[START OF Passage provided]

One of my longest-running projects is about to come out of dormancy, again. The thing that would eventually get the name “Roget22” started in, I believe, 2004, when I stumbled on the OCR’d text of the 1921 edition of Roget’s Thesaurus on the Project Gutenberg site.

For the unfamiliar, I point you toward the wiki entry for Project Gutenberg (hereafter “PG”).

According to the credits in the file, the original OCR job had been done in 1984 at MICRA Corp. However, it turns out that MICRA is still around, and their own website contradicts this on a few grounds:

  • They state that while they did contribute a version of Roget’s to PG, it was in 1988 rather than 1984 (it’s possible I misremembered the date in the attributon, but I don’t think I did because I remember thinking that having a scanner and OCR software in 1984 would have been an incredible novelty, and fantastically expensive)
  • They state that the edition they donated was a 1911, rather than a 1921
  • Finally, they state that they did not OCR it, but rather typed it all by hand, and that the file they contributed was superseded some years later by one which was sourced from OCR. This would have been the file I was using

Maybe you’re surprised that an electronic version of one of the foundational reference works of the English language – housed in what aspired to be the grandest repository of freely-available books on the internet – would contain so many errors, just in the front matter! But having worked with it for years, I am not surprised in the least.

[END OF Passage provided]
[START OF Data lines]

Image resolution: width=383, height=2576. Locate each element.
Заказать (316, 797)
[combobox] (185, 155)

[END OF Data lines]

▸ **To-do list**
[A] List every distinct year that the Roget22 passage mentions.
[B] Retype the Roget22 passage from "According to the" to "and fantastically expensive)".

▸ **Task answers**
[A] 2004, 1921, 1984, 1988, 1911

[B]
According to the credits in the file, the original OCR job had been done in 1984 at MICRA Corp. However, it turns out that MICRA is still around, and their own website contradicts this on a few grounds:

  • They state that while they did contribute a version of Roget’s to PG, it was in 1988 rather than 1984 (it’s possible I misremembered the date in the attributon, but I don’t think I did because I remember thinking that having a scanner and OCR software in 1984 would have been an incredible novelty, and fantastically expensive)